Planète à louer


Que c’est bizarre de lire un bouquin de SF et d’en être l’un des méchants. Parce que dans Planète à louer, il est question de la planète Terre qui dans un futur proche entre en contact avec plusieurs races extraterrestres. Mais pas de bol : ces xénoïdes ne sont pas animés de belles intentions : au lieu de partager leur savoir et leur technologie avec nous, ils transforment notre planète en hôtel tout inclus où ils débarquent avec leur pognon intergalactique pour se payer une bonne tranche de vacances humaines et se relaxer un bon coup.  La Terre est sous une sorte d’embargo technologique qui la condamne à végéter. Les Humains survivent comme ils peuvent en récupérant les miettes de ce tourisme hégémonique. Car il y a moyen de se faire du blé, avec les xénoïdes, que ça soit en se prostituant ou en leur permettant d’utiliser votre corps comme « monture » afin qu’ils puissent vivre une vraie expérience à hauteur d’homme. Et puis il y a le Voxl, ce sport interplanétaire qui déchaîne les passions. Et l’art, évidemment, car s’il y a un truc que les Humains savent faire, c’est bien ça. Mais c’est une vie de peine et de misère où les prostituées ne vivent que dans l’espoir d’être inséminée par un xénoïde : certes, elles y passeront dans d’affreuses souffrances quand leur progéniture leur déchirera finalement les entrailles, mais en attendant, elles vivront comme des princesses.

Et en fait le livre ne parle absolument pas d’un futur possible mais d’un passé tangible : celui de Cuba des années 90. L’auteur, Yoss, s’appelle à la vérité José Miguel Sánchez Gómez et prend le prétexte de la SF pour mieux parler du désespoir cubain. Quand il parle des travailleuses sociales qui tapinent auprès des xénoïdes, il parle des filles qui essayent d’harponner un touriste pour s’échapper de l’île. Quand il met en scène des humains qui essayent de fuir le Terre à bord d’une improbable machinerie volante, c’est à la vérité ces cubains qui fuitent l’île sur des embarcations hasardeuses.

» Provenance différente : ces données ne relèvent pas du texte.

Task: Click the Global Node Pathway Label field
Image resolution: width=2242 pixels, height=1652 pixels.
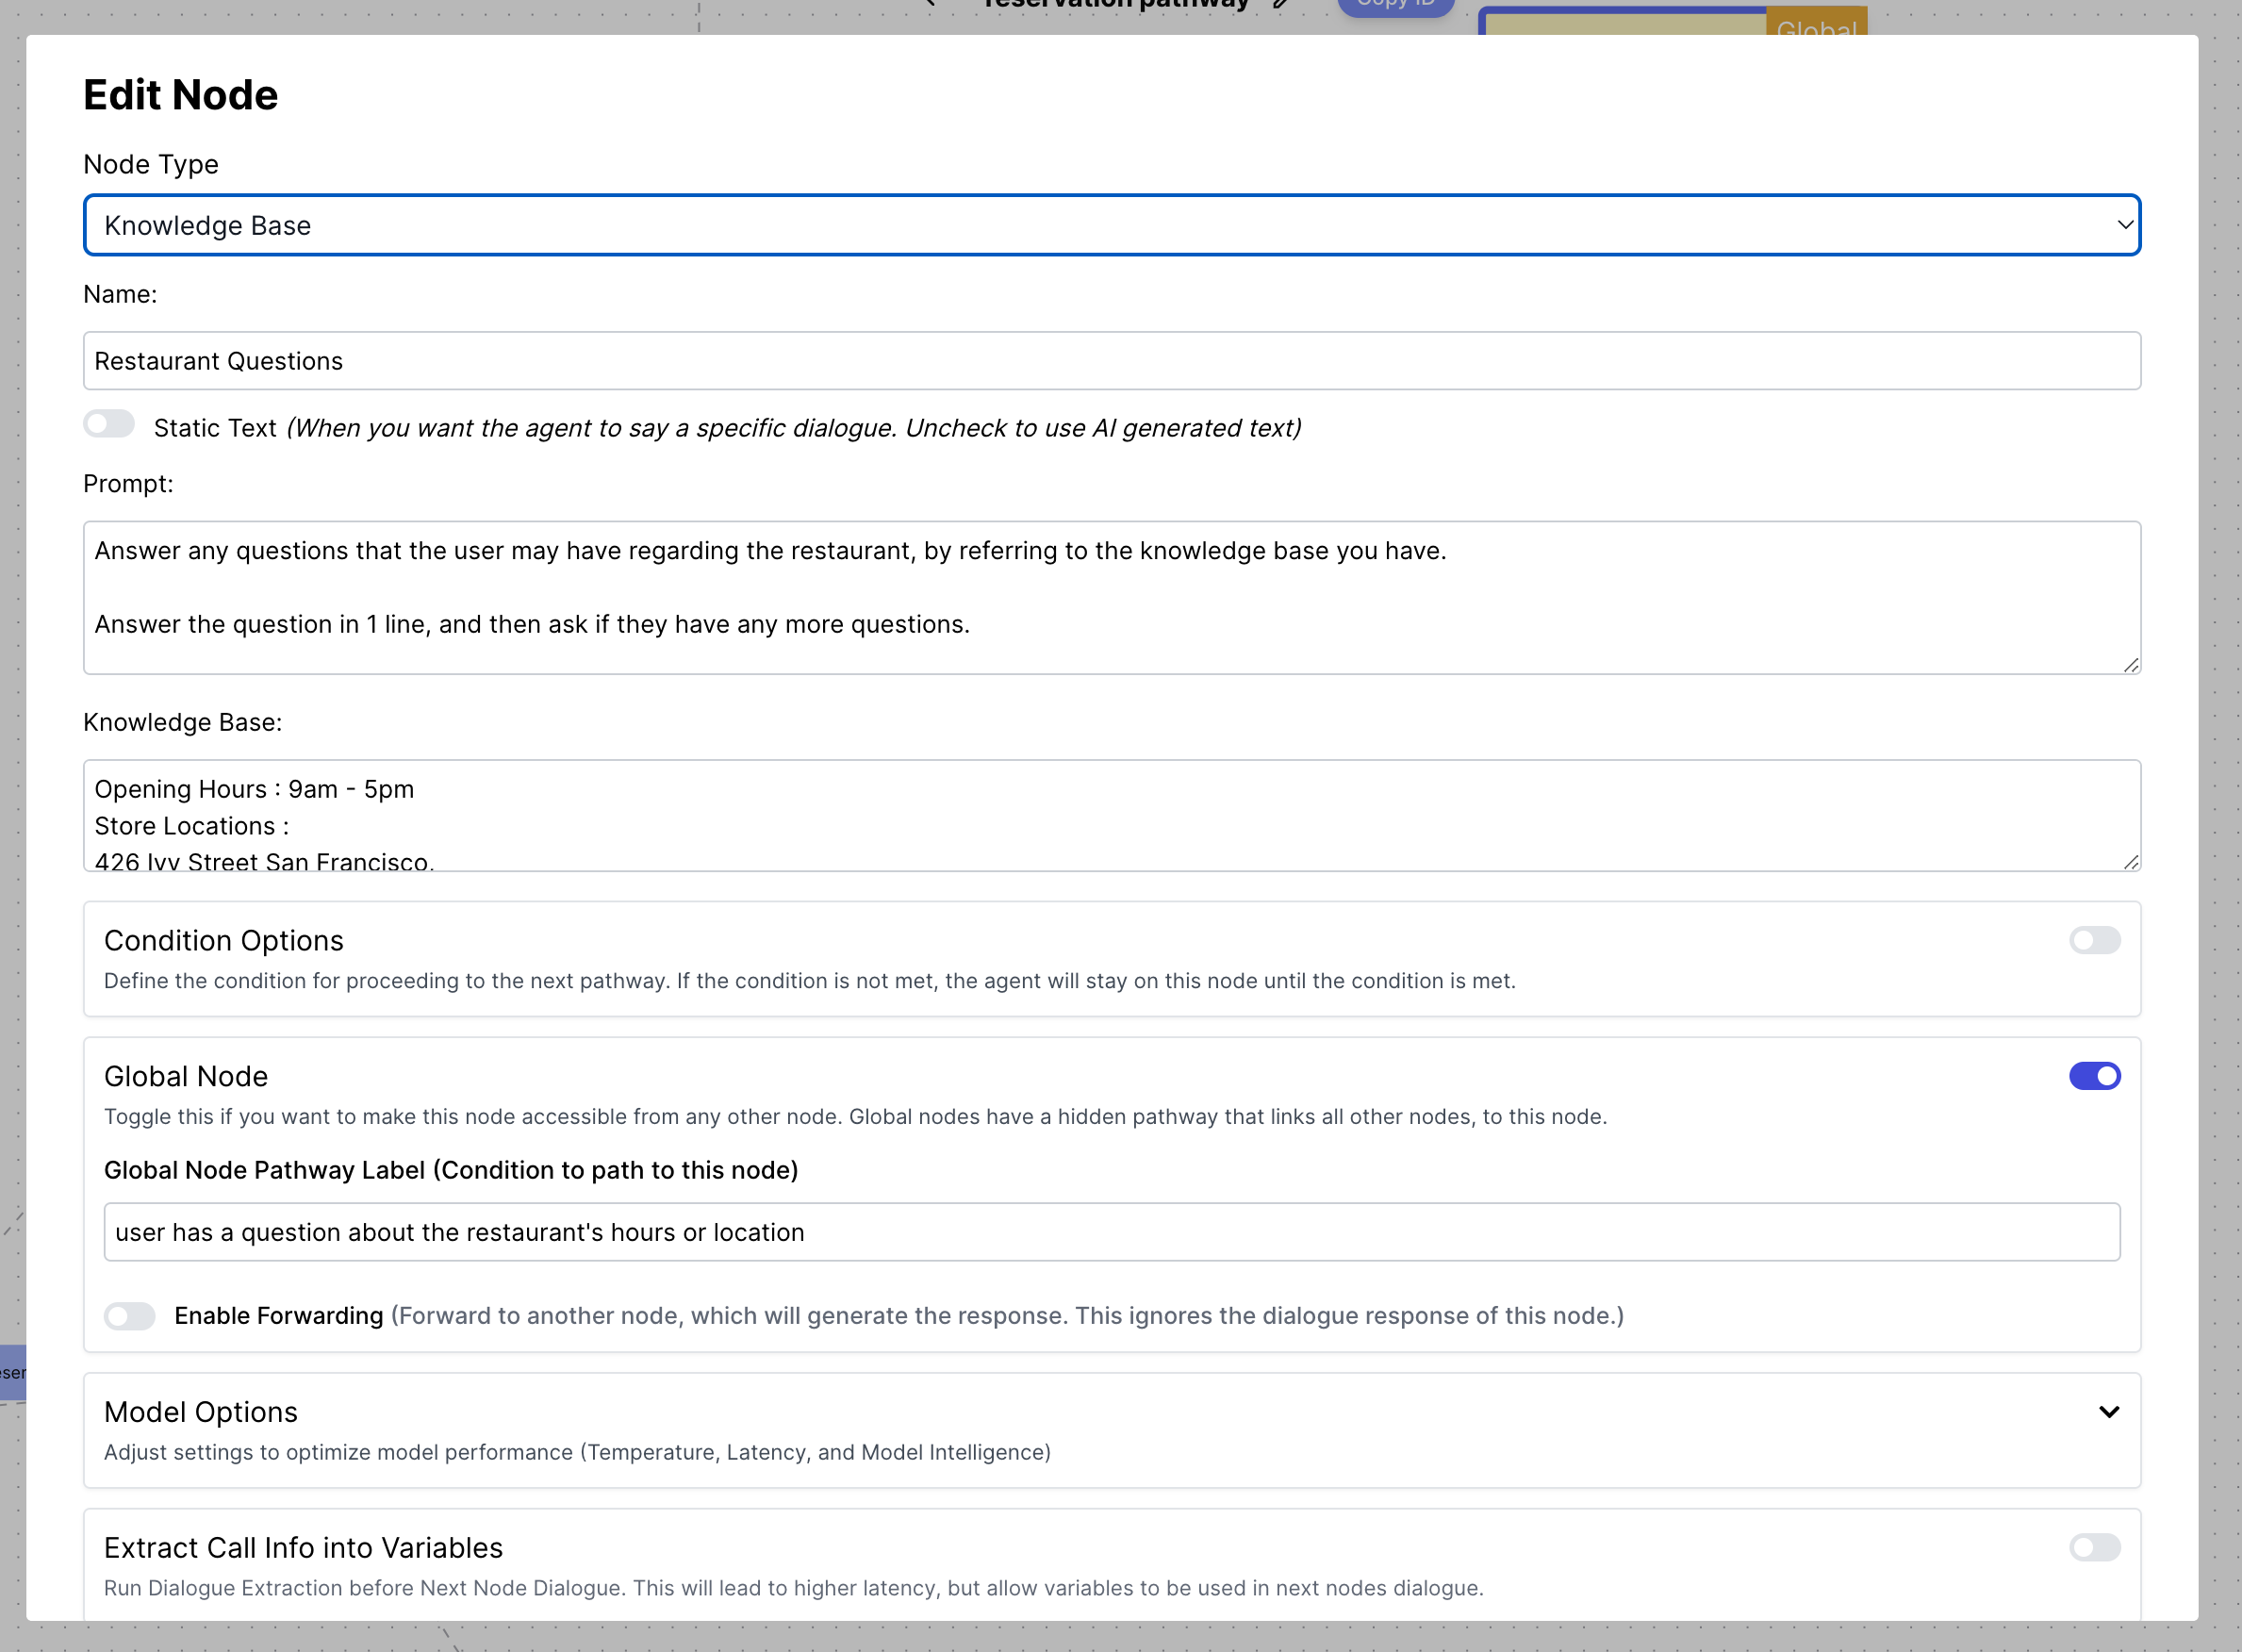Action: click(1111, 1232)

Le Voxl, c’est le baseball et le frontón cubano. L’embargo technologique, c’est évident que c’est celui des Etats-Unis sur Cuba. Bref, c’est un splendide exemple de métaphore SF. Et je ne vous spoile en rien : l’auteur explique ça dès la préface du livre. Le roman est découpé en sept parties où l’on suit à chaque fois un Terrien/Cubain qui se démène pour mener un semblant de vie. Artiste de l’extrême, policier bas de plafond, petite fille qui ne croit pas à sa chance, scientifique qui essaye de faire défection… Chaque chapitre est un petit bijou qui dévoile une autre facette de cette Terre sous tutelle xénoïde.

Et donc, fort logiquement, si l’on suit la métaphore du livre, je suis un xénoïde puisque je débarque à Cuba avec mes gros dollars juteux quand je trouve que l’hiver québécois est trop long. Oh, je n’y mutile pas des prostitués pas plus que je ne transfère ma conscience dans le corps d’un Cubain pour aller au cœur de la Havane me perdre dans des fiestas interdites, mais je participe activement au système économique qui opprime l’île en la transformant en un lieu de villégiature irréel où les hôtels gaspillent de la bouffe alors qu’à quelques kilomètres de là, les étales des magasins sont vides. Oh, bien sûr, c’est la faute du communisme. Forcément. Sauf que pas seulement. Et que ma présence sur les plages cubaines est tout ce qu’il y a de plus impérialiste, sauf que mes devises canadiennes permettent aussi aux gens du cru d’avoir des salaires plus dignes que ce que l’économie locale ne permet. Car j’ai parlé avec un avocat reconverti en guide touristique. J’ai vu une médecin ne disposant que d’une unique aiguille et d’une seule seringue stérile recoudre le menton de ma fille puis refuser qu’on la paye pour ce geste. Bref, je suis un xénoïde, oui certes, mais je ne porte pas toute la culpabilité des miens sur les épaules. Faut pas déconner.